# French Muslim troops refuse Afghanistan duty



## CougarKing (16 Jan 2009)

If what they say is true about their religion forbidding them from fighting fellow Muslims, then how come Iraqi Sunnis were reportedly fighting with Iraqi Shiites not long ago in Iraq when the level of violence there was higher before the surge?




> http://www.military.com/news/article/french-muslim-troo...use-afghan-duty.html
> 
> *French Muslim soldiers have refused to serve in Afghanistan, saying their faith forbids them from fighting fellow Muslims, a military spokesman confirmed to AFP. *
> 
> ...


----------



## tomahawk6 (16 Jan 2009)

I would be very worried about the reliability of the French Army's muslim troops.


----------



## geo (16 Jan 2009)

T6.... Whatever happened to that American muslim Sgt who turned on his officers in Iraq?
IIRC he tossed a grenade into the CP.  Did he ever go to trial ?


----------



## Teflon (16 Jan 2009)

> The army spokesman said the refusal by some soldiers showed a "lack of understanding of their commitment which is to bear arms for France to defend its interests and values at all times and everywhere."



I could be wrong here (not being a Muslim and far from an expert) but don't most Muslims (Muslims of the non extremist variety) look at the extremists as as the ones misinterpreting the teachings of the Koran in direct reverse of the extremist's view of them and there for they would see the extremists as bringing shame and discredit upon their faith?

As I mentioned I'm far from and expert but I would think that they much like our ANSF friends would see no  faith-based conflict with serving in Afghanistan

Any more Muslim faith knowledgeable members care to enlighten me on my take?


----------



## tomahawk6 (16 Jan 2009)

geo said:
			
		

> T6.... Whatever happened to that American muslim Sgt who turned on his officers in Iraq?
> IIRC he tossed a grenade into the CP.  Did he ever go to trial ?



Yes Akbar went on trial and was convicted.The needle is in his future.

http://www.washingtonpost.com/wp-dyn/articles/A7210-2005Apr21.html

Army Soldier Is Convicted In Attack on Fellow Troops

By Manuel Roig-Franzia
Washington Post Staff Writer
Friday, April 22, 2005; Page A03 

An Army sergeant who wanted to stop U.S. troops from killing his fellow Muslims was convicted by a military jury yesterday of murdering two colleagues and wounding 14 other soldiers in a chaotic grenade and rifle attack two days after the United States invaded Iraq. 

Hasan Akbar, who turned 34 yesterday, faces the death penalty for the killings at Camp Pennsylvania in Kuwait, which prosecutors said were carefully planned to achieve "maximum carnage." The jury, which deliberated for 2 1/2 hours at Fort Bragg in Fayetteville, N.C., before delivering its guilty verdicts on murder and attempted-murder charges, will reconvene Monday for a death-penalty hearing. 

Both the prosecution and the defense said that Akbar -- who became a Muslim as an adult -- wanted to stop the soldiers of the 101st Airborne Division from killing Muslims.

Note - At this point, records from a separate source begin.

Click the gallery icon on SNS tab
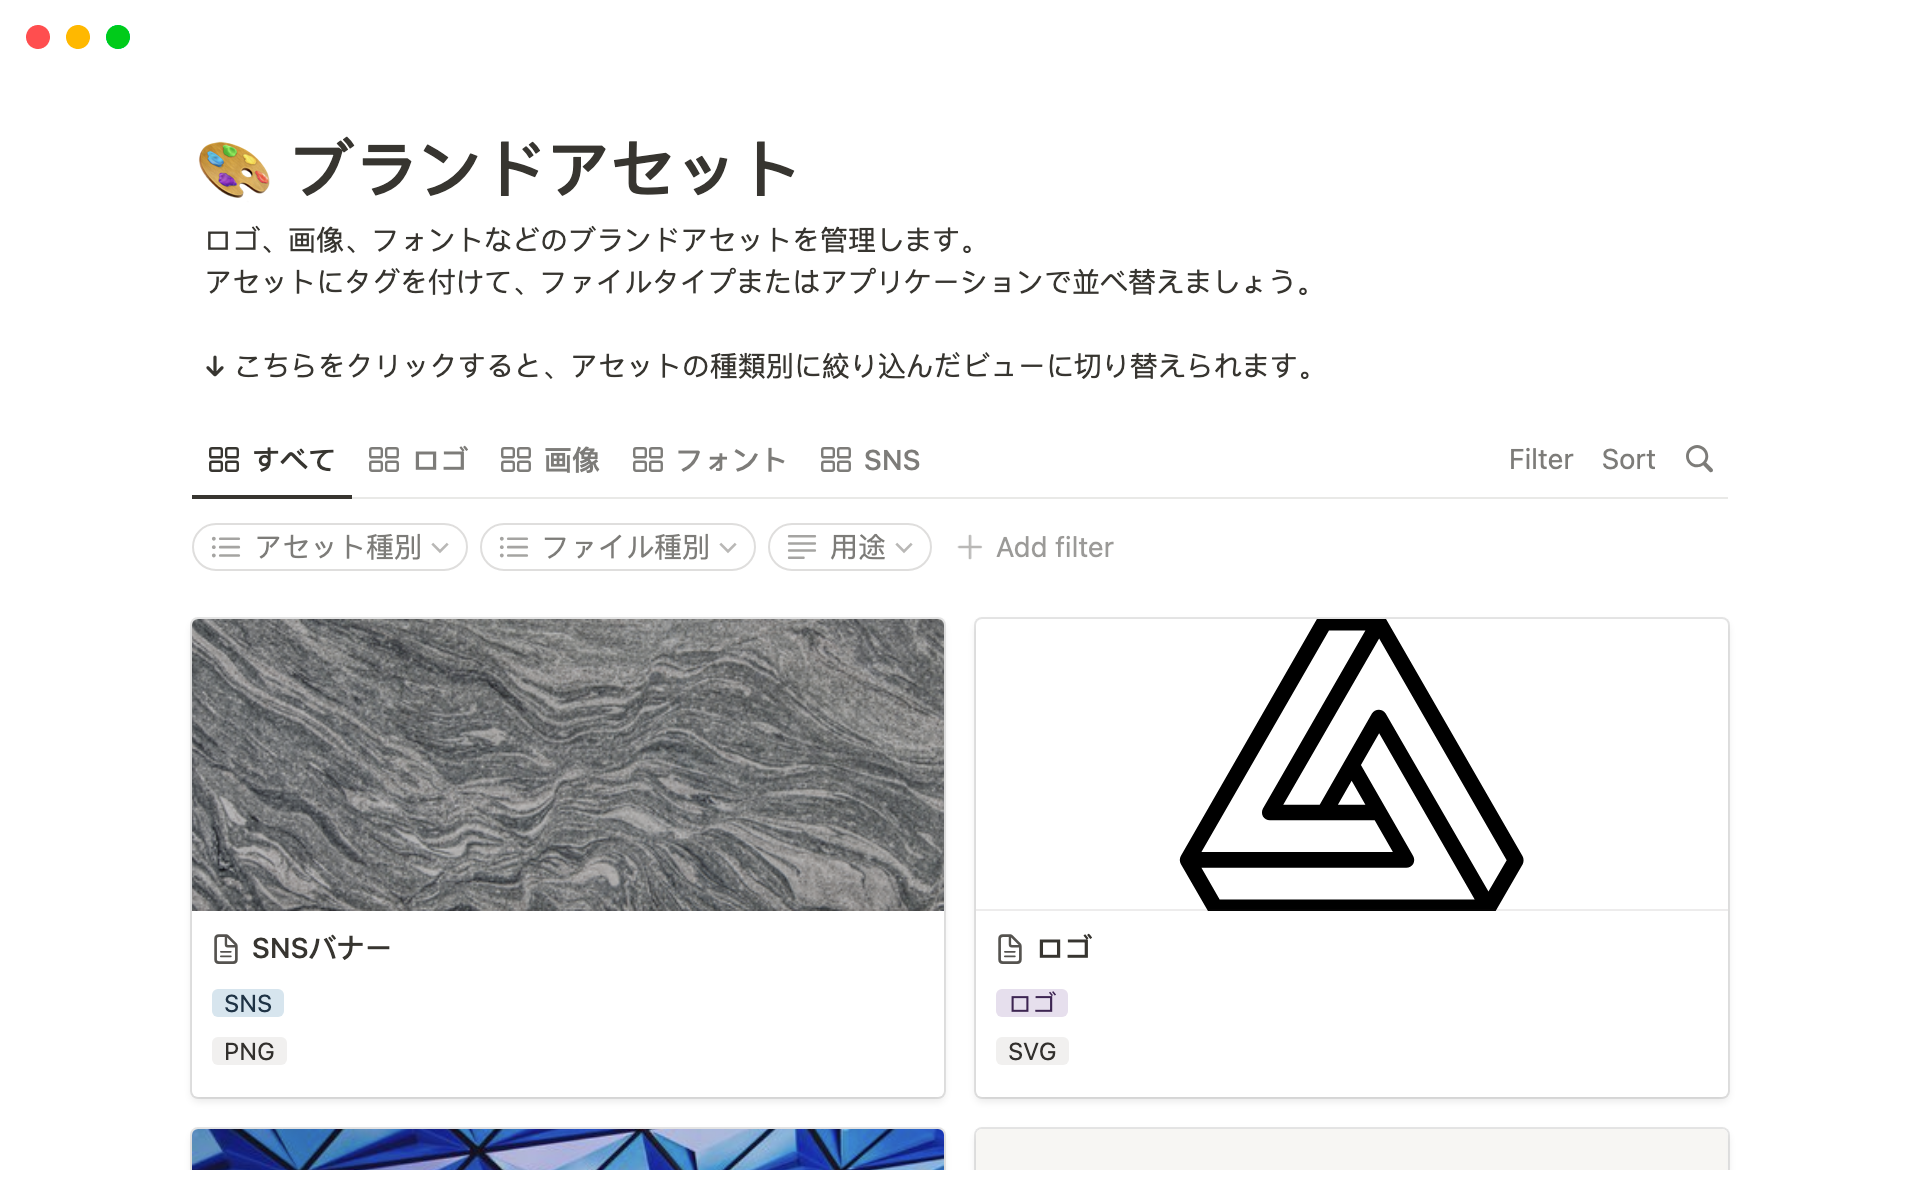 click(836, 460)
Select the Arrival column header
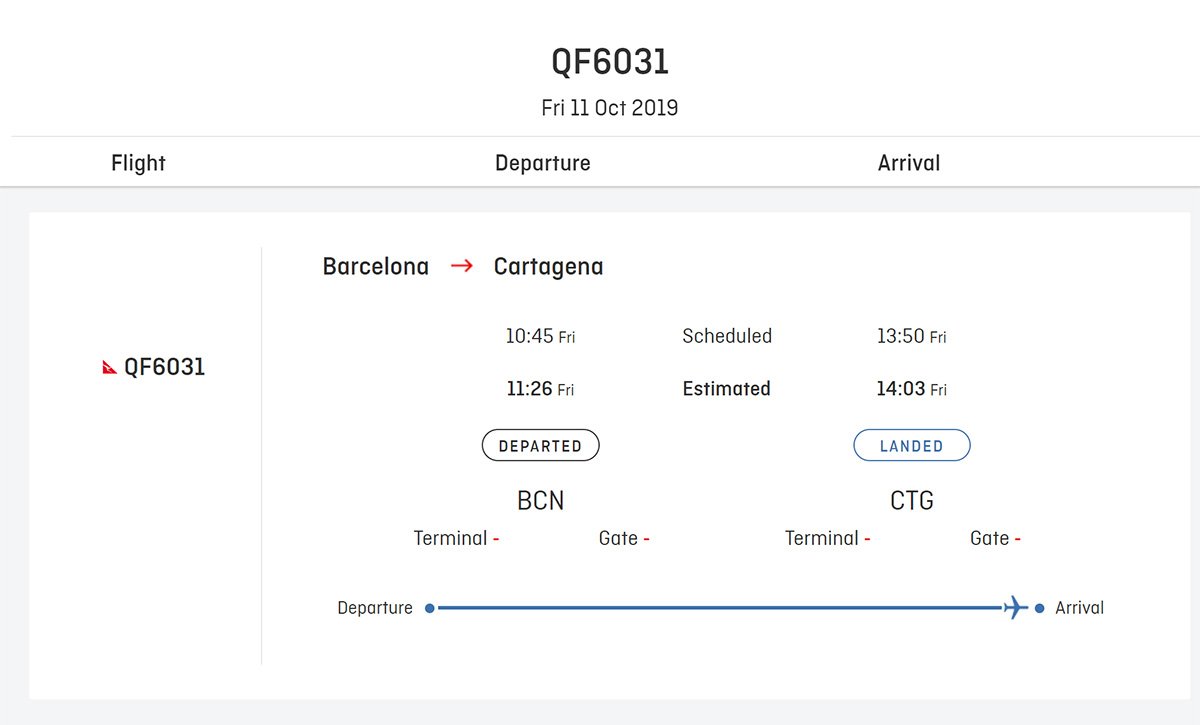 tap(909, 163)
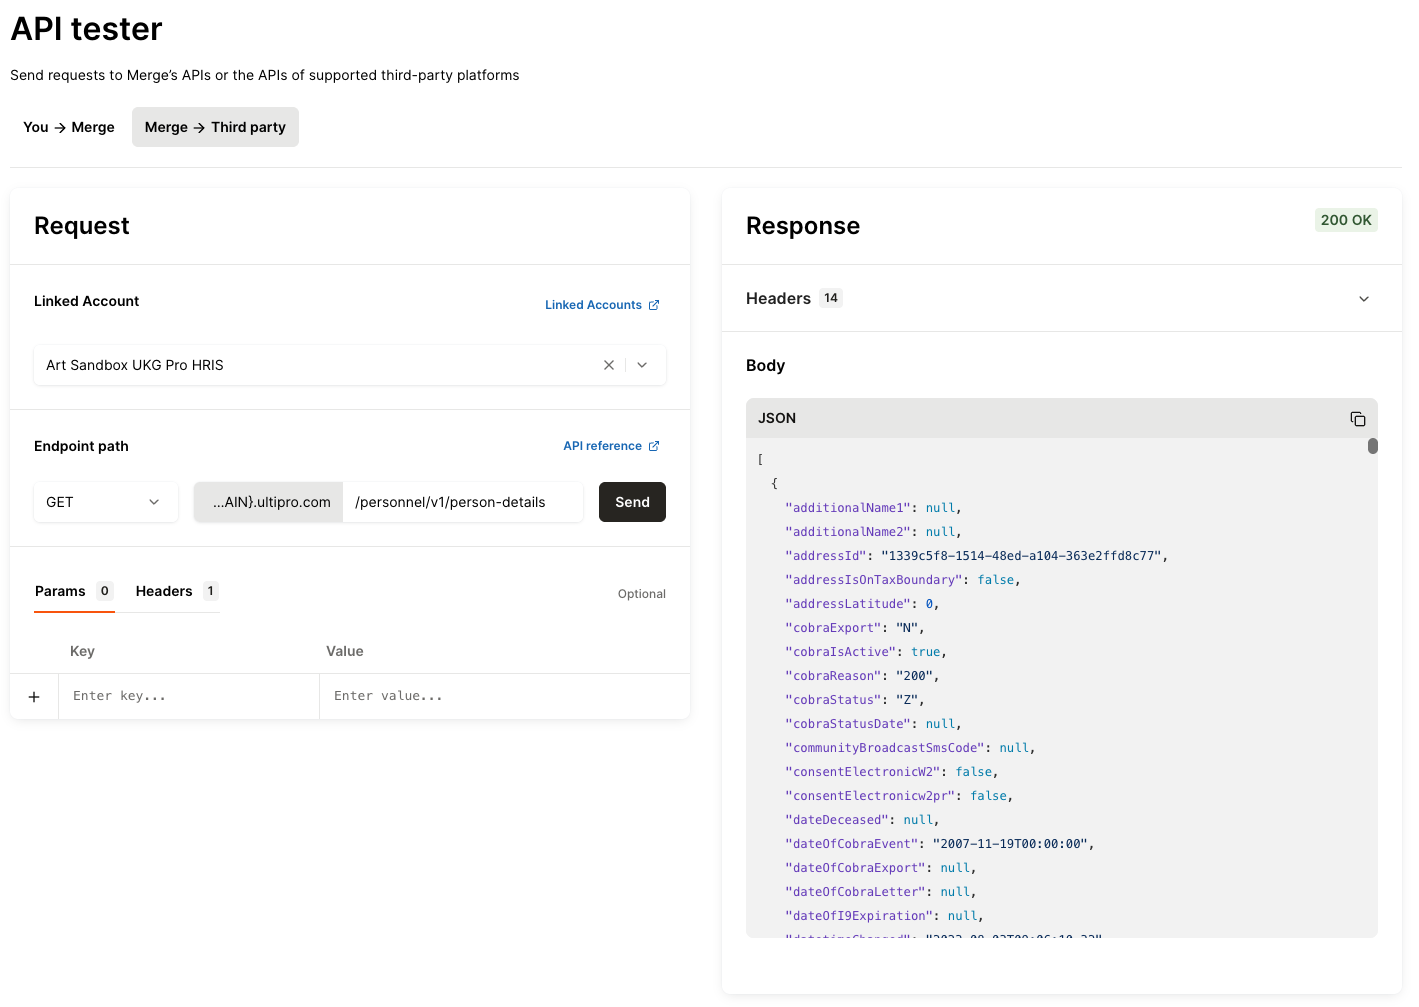Open the GET method dropdown
The height and width of the screenshot is (1007, 1419).
tap(105, 502)
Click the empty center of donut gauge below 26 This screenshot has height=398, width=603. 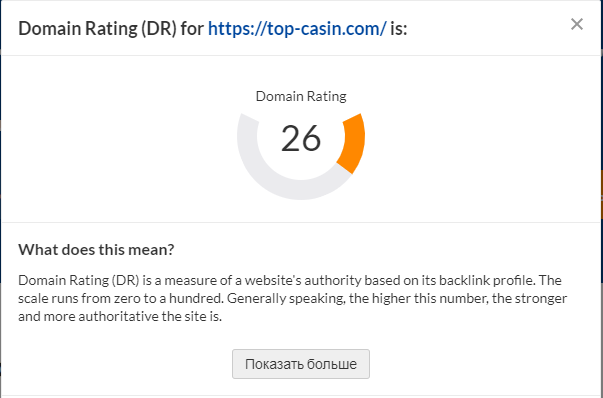[x=301, y=166]

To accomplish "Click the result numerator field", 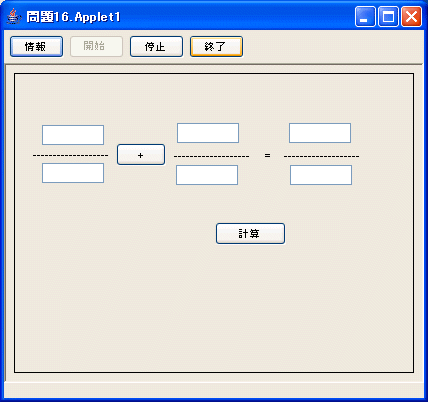I will click(320, 133).

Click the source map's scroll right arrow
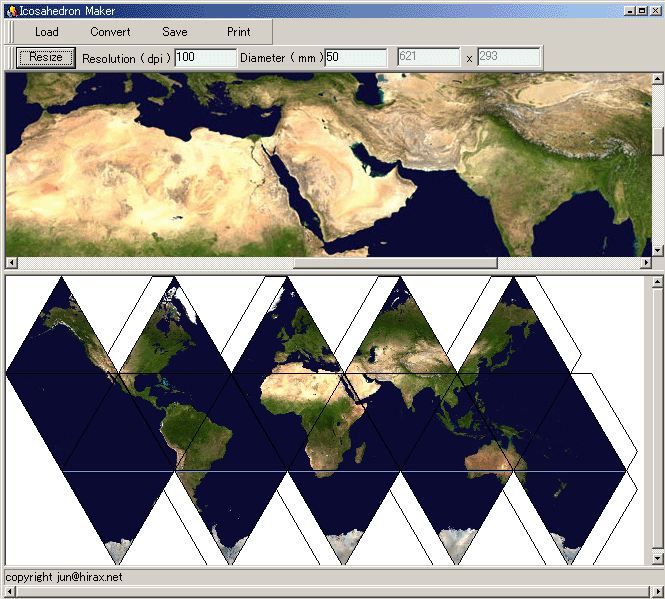[x=644, y=263]
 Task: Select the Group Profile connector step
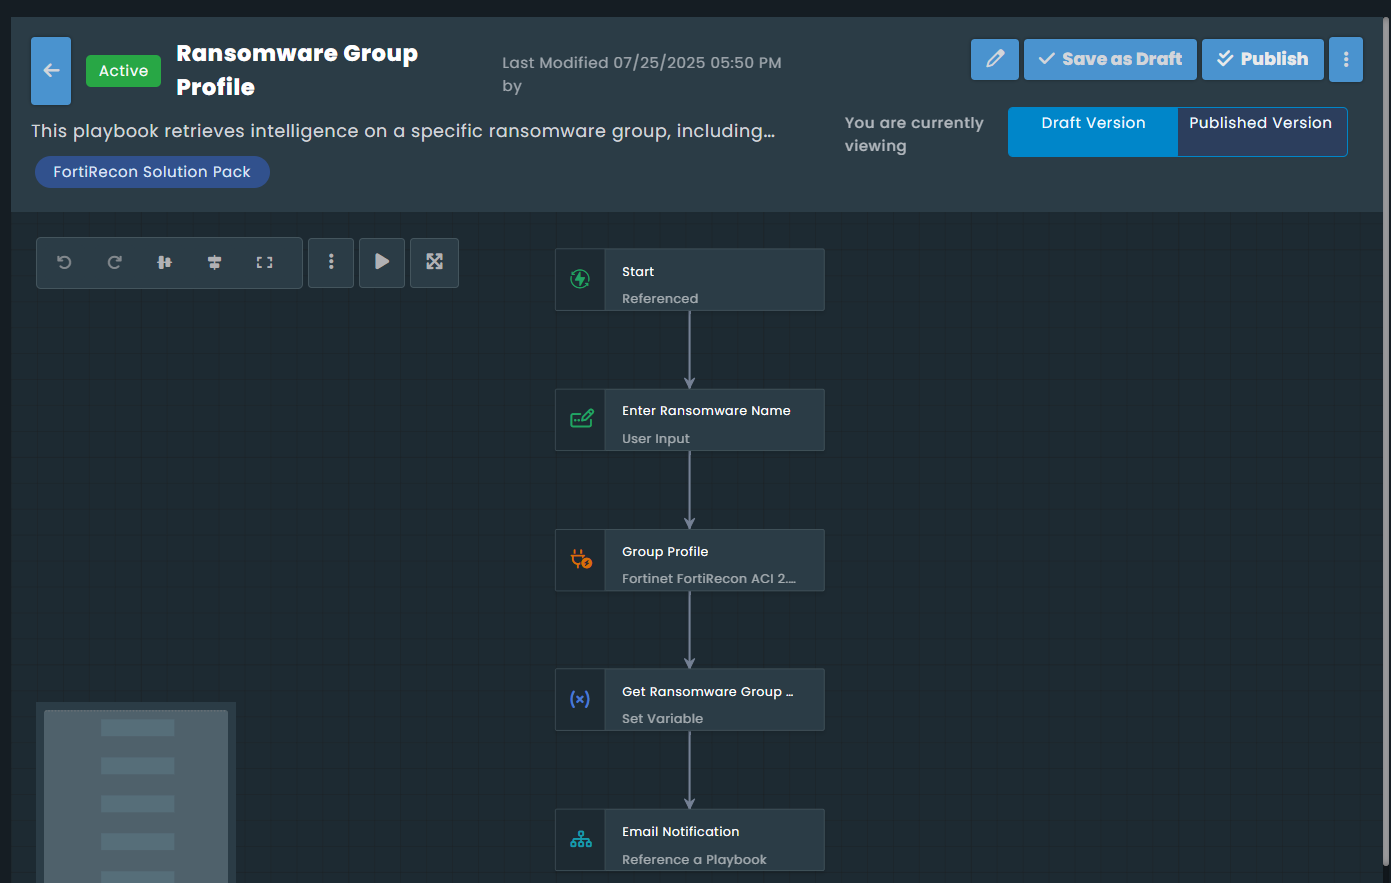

A defense lawyer argued that Akbar was mentally ill. 

The accusation that Akbar was responsible for the attack struck an emotional chord in a military culture built around camaraderie and loyalty -- the "band of brothers" creed. Akbar is the first U.S. service member prosecuted on charges of murdering fellow troops in wartime since the Vietnam War era. 

The attack jarred Camp Pennsylvania not long after 1 a.m. March 23, 2003, as members of the 101st Airborne Division, known as the "Screaming Eagles," were preparing to move from central Kuwait to Iraq. Grenades were rolled into several tents, setting off loud explosions, and shots were fired.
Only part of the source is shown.